ウイルスCaタンパク質のN末端ドメイン内で同じ部位を結合する2つのHIV-1 Capsidアセンブリ阻害剤ファミリーの明確な効果

既存のクラスの抗レトロウイルス薬に対する耐性の出現には、創薬のための新しいHIV-1標的を見つける必要があります。ウイルスカプシド（CA）タンパク質は、そのような潜在的な新しいターゲットの1つを表します。CAはin vitroで成熟したHIV-1カプシドを形成するのに十分であり、CAの広範な構造機能と変異解析は、成熟カプシドコアの適切なアセンブリ、形態、および安定性がHIV-1ビリオンの感染性に不可欠であることを示しています。ここでは、固定化オリゴヌクレオチドとのCa-NCサブユニットの関連に基づくin vitro Capsidアッセイの開発について説明します。このアッセイは、化合物ライブラリのスクリーニングに使用され、カプシドアセンブリを阻害する化合物のいくつかの異なるファミリーを生成しました。ベンゾジアゼピン（BD）とベンジミダゾール（BM）と呼ばれる2つの化学シリーズの最適化は、野生型および薬物耐性HIV-1に対して強力な抗ウイルス活性を持つ化合物をもたらしました。核磁気共鳴（NMR）分光およびX線の結晶学的分析は、CaのN末端ドメインに結合した一連の阻害剤の両方を示しました。これらの阻害剤は、以前に報告されたCAP阻害剤の結合部位と重複するが、これらの新しいより強力なCA阻害剤によって大幅に拡大されるポケットの形成を誘導します。ウイルス放出および電子顕微鏡（EM）の研究では、BD化合物がビリオン放出を予防するのに対し、BM化合物は成熟カプシドの形成を阻害することが示されました。阻害剤結合ポケットを囲む高度に保存された残基だけでなく、CaのC末端ドメインにもマッピングされた耐性変異のために選択された阻害剤の存在下でのウイルスの通過。2つのシリーズによって選択された抵抗変異は異なり、ポケット内の相互作用の違いと一致しており、ほとんどがウイルスの複製能力を損ないました。耐性変異には2つの作用モードがあり、阻害剤結合親和性に直接影響するか、阻害剤結合に影響を与えることなくウイルスカプシドの全体的な安定性を明らかに増加させた。これらの研究は、CAが実行可能な抗ウイルス標的であることを示しており、CAの同じ部位内で結合する阻害剤が明確な結合モードと作用メカニズムを持つことができることを示しています。

The emergence of resistance to existing classes of antiretroviral drugs necessitates finding new HIV-1 targets for drug discovery.

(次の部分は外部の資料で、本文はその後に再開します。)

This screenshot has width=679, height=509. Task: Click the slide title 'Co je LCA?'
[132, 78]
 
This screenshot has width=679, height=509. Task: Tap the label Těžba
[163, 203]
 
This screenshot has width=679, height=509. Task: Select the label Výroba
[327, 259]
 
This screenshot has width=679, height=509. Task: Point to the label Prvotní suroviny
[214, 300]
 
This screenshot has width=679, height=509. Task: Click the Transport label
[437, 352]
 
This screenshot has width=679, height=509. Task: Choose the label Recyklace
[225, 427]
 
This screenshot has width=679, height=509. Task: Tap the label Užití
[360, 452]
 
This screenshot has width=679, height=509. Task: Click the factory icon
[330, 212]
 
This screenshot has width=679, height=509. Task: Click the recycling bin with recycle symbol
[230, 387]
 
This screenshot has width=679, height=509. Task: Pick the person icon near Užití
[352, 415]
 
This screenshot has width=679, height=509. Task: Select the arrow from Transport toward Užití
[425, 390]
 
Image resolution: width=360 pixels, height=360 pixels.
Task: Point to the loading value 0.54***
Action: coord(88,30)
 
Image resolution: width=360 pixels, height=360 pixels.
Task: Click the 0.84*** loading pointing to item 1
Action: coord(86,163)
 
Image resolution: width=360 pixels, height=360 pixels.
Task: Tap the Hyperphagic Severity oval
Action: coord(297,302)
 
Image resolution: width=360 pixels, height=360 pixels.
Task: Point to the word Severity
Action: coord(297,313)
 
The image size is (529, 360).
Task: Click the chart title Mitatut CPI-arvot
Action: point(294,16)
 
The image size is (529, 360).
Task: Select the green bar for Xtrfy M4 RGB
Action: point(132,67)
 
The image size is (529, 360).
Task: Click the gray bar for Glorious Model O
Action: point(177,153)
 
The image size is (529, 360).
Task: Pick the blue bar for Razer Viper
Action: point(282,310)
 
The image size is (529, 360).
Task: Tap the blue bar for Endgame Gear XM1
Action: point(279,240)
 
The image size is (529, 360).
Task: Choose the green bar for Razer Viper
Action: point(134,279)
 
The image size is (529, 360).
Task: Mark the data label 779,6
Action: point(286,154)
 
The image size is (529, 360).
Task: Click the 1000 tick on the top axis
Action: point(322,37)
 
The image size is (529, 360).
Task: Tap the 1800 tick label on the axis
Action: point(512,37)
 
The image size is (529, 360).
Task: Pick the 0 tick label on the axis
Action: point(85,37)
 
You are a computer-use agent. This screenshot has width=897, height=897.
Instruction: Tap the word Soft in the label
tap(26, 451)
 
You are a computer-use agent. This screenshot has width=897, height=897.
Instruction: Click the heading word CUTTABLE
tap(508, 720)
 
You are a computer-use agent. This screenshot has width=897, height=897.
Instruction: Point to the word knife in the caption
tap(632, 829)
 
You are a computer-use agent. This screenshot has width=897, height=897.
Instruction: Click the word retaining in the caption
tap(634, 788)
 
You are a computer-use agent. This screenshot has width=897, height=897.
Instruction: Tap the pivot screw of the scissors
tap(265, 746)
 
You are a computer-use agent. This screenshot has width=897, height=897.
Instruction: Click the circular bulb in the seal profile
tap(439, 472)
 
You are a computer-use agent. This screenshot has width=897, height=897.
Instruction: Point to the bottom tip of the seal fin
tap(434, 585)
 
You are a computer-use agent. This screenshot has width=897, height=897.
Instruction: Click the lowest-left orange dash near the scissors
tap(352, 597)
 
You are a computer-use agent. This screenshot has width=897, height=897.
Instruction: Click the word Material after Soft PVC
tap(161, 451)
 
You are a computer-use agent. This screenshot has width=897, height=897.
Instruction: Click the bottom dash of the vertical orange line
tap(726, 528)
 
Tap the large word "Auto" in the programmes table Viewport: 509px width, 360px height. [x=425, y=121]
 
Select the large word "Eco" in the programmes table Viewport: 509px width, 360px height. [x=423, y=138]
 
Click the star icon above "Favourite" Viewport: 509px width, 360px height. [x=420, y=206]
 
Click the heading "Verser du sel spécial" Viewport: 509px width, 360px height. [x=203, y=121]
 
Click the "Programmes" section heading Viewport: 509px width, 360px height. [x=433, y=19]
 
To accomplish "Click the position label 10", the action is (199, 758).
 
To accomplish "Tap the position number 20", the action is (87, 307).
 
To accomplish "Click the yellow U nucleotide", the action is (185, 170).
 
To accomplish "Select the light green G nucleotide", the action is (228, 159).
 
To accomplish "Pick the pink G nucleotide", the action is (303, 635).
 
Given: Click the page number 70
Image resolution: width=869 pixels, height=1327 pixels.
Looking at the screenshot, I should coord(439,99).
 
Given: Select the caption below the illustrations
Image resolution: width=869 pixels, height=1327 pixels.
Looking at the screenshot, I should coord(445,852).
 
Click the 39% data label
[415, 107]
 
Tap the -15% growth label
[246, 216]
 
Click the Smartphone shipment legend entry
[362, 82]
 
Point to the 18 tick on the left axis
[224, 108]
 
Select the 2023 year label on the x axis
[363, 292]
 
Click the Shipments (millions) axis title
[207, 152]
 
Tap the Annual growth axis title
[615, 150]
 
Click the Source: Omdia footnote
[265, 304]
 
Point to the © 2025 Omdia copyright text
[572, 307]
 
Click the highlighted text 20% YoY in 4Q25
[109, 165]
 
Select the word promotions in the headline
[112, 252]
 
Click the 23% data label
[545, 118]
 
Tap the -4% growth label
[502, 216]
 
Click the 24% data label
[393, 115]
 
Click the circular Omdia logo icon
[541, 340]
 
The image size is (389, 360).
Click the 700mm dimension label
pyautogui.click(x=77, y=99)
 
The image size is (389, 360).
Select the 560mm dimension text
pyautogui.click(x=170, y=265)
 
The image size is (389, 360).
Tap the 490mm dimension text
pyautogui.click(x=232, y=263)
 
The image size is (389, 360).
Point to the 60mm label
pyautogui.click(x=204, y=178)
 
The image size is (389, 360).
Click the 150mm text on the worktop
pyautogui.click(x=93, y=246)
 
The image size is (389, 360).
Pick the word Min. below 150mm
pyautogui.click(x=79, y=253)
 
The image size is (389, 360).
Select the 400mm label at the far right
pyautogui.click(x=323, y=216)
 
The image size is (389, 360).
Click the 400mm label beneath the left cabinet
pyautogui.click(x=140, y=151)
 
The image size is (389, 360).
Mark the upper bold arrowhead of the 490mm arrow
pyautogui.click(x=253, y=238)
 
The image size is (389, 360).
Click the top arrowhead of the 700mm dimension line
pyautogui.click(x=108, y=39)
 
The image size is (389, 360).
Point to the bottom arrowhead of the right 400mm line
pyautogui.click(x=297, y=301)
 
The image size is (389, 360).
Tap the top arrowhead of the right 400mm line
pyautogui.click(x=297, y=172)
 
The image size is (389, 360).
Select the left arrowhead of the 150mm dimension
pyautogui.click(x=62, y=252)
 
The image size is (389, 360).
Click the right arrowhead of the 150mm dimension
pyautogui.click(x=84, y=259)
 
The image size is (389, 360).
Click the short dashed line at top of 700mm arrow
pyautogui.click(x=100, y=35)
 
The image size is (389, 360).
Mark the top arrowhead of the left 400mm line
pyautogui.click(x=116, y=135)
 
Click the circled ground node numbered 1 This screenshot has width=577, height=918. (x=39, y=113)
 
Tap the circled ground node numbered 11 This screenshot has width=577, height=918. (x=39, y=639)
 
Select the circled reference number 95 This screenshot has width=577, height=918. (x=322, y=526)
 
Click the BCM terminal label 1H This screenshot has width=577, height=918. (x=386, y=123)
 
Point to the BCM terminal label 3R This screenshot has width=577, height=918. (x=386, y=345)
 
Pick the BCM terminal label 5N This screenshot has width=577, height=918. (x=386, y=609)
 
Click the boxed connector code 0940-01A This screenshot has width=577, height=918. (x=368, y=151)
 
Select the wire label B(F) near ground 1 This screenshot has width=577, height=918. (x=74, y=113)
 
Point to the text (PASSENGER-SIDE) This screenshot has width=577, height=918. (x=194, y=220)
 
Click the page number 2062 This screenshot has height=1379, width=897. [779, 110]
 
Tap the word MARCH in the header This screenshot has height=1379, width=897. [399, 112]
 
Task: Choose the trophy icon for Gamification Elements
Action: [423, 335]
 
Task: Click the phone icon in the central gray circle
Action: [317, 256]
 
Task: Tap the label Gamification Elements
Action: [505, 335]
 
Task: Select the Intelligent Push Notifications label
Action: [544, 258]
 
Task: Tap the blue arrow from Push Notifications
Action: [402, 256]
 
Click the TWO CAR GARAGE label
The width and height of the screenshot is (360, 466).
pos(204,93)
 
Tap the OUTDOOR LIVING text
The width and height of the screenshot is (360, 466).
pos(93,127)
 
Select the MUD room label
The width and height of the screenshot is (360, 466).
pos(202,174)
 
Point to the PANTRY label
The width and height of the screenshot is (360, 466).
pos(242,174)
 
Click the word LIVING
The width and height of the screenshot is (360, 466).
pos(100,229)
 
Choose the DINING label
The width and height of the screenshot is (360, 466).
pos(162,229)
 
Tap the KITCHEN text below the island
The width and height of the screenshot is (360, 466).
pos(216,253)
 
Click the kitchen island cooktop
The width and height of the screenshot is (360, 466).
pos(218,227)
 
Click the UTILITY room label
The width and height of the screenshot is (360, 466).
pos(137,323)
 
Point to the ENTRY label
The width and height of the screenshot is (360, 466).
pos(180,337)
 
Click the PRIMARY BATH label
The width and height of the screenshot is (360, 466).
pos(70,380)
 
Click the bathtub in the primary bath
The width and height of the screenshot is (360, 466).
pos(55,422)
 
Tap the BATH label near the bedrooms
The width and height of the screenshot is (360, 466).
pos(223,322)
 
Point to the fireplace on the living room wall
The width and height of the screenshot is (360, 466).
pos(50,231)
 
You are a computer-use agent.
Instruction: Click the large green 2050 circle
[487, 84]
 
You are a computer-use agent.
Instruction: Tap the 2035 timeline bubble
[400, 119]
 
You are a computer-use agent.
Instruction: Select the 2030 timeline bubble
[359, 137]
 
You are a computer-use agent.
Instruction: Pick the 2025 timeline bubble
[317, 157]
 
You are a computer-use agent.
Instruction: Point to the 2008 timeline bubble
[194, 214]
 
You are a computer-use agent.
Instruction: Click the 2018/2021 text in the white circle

The viral capsid (CA) protein represents one such potential new target. CA is sufficient to form mature HIV-1 capsids in vitro, and extensive structure-function and mutational analyses of CA have shown that the proper assembly, morphology, and stability of the mature capsid core are essential for the infectivity of HIV-1 virions. Here we describe the development of an in vitro capsid assembly assay based on the association of CA-NC subunits on immobilized oligonucleotides. This assay was used to screen a compound library, yielding several different families of compounds that inhibited capsid assembly. Optimization of two chemical series, termed the benzodiazepines (BD) and the benzimidazoles (BM), resulted in compounds with potent antiviral activity against wild-type and drug-resistant HIV-1. Nuclear magnetic resonance (NMR) spectroscopic and X-ray crystallographic analyses showed that both series of inhibitors bound to the N-terminal domain of CA. These inhibitors induce the formation of a pocket that overlaps with the binding site for the previously reported CAP inhibitors but is expanded significantly by these new, more potent CA inhibitors. Virus release and electron microscopic (EM) studies showed that the BD compounds prevented virion release, whereas the BM compounds inhibited the formation of the mature capsid. Passage of virus in the presence of the inhibitors selected for resistance mutations that mapped to highly conserved residues surrounding the inhibitor binding pocket, but also to the C-terminal domain of CA. The resistance mutations selected by the two series differed, consistent with differences in their interactions within the pocket, and most also impaired virus replicative capacity. Resistance mutations had two modes of action, either directly impacting inhibitor binding affinity or apparently increasing the overall stability of the viral capsid without affecting inhibitor binding. These studies demonstrate that CA is a viable antiviral target and demonstrate that inhibitors that bind within the same site on CA can have distinct binding modes and mechanisms of action.